== Exercise task ==
Rewrite the items from the line with "Task: Click the especially" up to and including the line with "Looking at the screenshot, I should click(x=10, y=343).", changing "resize handle" to "drag handle" and leaving everything else as it is.

== Provided information ==
-------

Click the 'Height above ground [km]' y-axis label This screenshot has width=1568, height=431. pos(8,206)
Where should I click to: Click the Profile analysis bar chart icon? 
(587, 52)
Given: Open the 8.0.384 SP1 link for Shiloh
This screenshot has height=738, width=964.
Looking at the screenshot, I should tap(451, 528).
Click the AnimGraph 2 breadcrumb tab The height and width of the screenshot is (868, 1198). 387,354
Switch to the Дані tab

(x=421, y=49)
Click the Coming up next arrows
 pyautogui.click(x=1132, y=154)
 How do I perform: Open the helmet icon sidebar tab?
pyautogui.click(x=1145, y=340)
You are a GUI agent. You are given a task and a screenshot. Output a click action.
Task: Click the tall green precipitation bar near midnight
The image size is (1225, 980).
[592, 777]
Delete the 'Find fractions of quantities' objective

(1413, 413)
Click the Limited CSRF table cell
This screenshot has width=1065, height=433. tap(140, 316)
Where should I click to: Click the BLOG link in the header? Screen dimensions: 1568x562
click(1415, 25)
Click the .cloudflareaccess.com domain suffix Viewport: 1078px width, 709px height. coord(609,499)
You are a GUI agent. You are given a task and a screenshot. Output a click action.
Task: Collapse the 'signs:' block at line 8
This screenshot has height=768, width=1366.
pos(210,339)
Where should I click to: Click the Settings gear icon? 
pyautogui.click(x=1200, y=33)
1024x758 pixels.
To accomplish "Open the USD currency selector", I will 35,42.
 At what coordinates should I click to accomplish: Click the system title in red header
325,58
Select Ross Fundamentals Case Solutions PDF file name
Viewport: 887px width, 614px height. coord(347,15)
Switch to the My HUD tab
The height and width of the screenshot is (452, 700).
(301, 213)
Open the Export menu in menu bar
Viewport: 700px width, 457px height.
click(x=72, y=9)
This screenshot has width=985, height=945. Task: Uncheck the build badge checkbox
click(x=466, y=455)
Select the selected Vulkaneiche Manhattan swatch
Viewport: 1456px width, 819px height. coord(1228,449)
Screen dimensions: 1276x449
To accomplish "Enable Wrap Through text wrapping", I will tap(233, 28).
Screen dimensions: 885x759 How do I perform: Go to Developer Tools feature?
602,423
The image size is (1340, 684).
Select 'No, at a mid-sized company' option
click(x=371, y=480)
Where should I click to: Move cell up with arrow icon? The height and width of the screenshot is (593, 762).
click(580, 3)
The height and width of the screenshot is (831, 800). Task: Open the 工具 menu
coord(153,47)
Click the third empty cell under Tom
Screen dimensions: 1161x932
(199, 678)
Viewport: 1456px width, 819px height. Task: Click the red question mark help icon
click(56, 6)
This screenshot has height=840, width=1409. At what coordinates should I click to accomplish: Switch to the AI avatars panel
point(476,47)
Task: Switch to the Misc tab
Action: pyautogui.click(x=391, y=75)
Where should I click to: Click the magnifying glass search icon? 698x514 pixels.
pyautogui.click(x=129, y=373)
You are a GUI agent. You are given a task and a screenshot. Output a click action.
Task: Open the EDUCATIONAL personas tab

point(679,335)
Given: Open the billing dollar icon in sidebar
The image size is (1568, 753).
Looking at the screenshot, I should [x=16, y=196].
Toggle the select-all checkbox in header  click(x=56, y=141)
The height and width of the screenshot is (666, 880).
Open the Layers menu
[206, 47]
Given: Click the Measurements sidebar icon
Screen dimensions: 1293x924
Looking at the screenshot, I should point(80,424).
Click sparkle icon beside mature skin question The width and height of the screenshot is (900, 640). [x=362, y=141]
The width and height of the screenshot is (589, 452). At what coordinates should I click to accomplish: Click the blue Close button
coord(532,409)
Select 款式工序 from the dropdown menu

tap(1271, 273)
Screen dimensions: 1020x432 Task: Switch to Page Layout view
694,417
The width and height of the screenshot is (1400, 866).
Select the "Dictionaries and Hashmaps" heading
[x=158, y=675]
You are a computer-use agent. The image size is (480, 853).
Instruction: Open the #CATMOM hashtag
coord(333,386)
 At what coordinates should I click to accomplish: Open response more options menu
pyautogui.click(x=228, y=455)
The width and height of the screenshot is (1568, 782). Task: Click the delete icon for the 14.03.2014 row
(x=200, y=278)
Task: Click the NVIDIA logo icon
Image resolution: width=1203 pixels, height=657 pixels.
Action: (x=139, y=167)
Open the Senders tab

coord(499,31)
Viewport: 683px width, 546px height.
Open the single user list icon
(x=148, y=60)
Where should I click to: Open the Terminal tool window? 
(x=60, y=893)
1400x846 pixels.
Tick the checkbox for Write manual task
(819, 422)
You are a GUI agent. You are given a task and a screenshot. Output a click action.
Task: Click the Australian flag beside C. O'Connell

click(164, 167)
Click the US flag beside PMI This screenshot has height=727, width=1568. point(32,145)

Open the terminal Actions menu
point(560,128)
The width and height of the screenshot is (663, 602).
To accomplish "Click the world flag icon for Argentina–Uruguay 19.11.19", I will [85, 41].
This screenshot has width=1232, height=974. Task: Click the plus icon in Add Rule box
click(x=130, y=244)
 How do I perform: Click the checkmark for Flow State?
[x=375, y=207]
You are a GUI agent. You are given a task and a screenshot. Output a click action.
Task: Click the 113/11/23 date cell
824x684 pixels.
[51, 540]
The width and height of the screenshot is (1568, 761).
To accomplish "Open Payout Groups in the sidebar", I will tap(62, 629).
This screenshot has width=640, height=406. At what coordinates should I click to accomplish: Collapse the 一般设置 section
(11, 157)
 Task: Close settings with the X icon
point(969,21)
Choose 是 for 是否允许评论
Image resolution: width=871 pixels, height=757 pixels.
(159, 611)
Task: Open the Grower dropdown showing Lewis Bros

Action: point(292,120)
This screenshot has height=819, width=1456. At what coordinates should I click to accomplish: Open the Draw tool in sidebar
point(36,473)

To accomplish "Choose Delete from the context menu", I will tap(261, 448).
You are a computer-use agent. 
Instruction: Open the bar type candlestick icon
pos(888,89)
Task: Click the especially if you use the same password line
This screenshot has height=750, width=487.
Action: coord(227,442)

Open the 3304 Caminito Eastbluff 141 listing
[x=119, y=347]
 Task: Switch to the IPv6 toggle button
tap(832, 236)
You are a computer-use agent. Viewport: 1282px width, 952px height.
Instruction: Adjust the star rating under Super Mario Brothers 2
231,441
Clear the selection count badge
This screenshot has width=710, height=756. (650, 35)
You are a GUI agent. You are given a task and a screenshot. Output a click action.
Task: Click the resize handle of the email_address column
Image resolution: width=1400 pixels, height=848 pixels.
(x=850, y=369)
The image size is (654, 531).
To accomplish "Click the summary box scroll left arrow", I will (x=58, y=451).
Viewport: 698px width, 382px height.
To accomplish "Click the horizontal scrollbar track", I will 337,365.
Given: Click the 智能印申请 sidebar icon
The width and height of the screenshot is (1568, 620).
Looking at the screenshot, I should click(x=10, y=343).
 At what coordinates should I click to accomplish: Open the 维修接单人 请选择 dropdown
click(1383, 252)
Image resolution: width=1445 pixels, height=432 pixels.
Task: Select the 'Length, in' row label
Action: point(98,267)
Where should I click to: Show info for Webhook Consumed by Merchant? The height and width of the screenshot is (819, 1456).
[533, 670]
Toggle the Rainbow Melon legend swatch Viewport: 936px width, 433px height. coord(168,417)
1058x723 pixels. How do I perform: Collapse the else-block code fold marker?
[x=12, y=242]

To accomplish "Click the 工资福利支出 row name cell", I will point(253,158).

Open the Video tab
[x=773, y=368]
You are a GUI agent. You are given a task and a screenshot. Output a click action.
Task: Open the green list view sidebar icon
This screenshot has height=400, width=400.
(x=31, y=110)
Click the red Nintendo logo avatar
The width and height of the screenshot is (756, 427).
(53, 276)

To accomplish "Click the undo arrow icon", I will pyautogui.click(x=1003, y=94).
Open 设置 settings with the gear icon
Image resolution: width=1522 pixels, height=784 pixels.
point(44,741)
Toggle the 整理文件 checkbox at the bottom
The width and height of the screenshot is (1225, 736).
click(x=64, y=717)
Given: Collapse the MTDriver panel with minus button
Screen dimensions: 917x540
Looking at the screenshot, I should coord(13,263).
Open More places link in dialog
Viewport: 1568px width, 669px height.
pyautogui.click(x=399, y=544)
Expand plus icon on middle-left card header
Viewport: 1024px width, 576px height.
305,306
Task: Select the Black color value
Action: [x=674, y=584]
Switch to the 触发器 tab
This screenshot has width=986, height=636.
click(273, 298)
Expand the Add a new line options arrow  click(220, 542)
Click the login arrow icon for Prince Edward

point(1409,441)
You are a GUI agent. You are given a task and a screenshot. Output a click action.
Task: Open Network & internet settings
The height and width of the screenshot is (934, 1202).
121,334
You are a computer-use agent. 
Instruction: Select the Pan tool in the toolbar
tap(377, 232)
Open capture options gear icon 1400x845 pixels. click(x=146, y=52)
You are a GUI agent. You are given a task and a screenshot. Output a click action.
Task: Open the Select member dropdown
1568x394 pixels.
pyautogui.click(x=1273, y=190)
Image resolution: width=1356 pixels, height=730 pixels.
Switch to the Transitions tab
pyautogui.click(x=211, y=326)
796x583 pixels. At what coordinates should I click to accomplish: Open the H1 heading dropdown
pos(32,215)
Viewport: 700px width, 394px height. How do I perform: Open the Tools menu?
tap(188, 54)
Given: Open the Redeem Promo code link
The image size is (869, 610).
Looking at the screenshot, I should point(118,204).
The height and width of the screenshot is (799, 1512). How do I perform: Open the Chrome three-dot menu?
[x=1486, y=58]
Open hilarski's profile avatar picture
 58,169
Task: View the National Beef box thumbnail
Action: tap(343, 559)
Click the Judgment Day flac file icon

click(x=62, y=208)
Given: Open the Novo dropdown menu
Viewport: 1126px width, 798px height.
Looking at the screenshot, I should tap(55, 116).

-------

== Output for this exercise ==
Task: Click the especially if you use the same password line
This screenshot has height=750, width=487.
Action: coord(227,442)

Open the 3304 Caminito Eastbluff 141 listing
[x=119, y=347]
 Task: Switch to the IPv6 toggle button
tap(832, 236)
You are a computer-use agent. Viewport: 1282px width, 952px height.
Instruction: Adjust the star rating under Super Mario Brothers 2
231,441
Clear the selection count badge
This screenshot has width=710, height=756. (650, 35)
You are a GUI agent. You are given a task and a screenshot. Output a click action.
Task: Click the drag handle of the email_address column
Image resolution: width=1400 pixels, height=848 pixels.
(x=850, y=369)
The image size is (654, 531).
To accomplish "Click the summary box scroll left arrow", I will (x=58, y=451).
Viewport: 698px width, 382px height.
To accomplish "Click the horizontal scrollbar track", I will 337,365.
Given: Click the 智能印申请 sidebar icon
The width and height of the screenshot is (1568, 620).
Looking at the screenshot, I should click(x=10, y=343).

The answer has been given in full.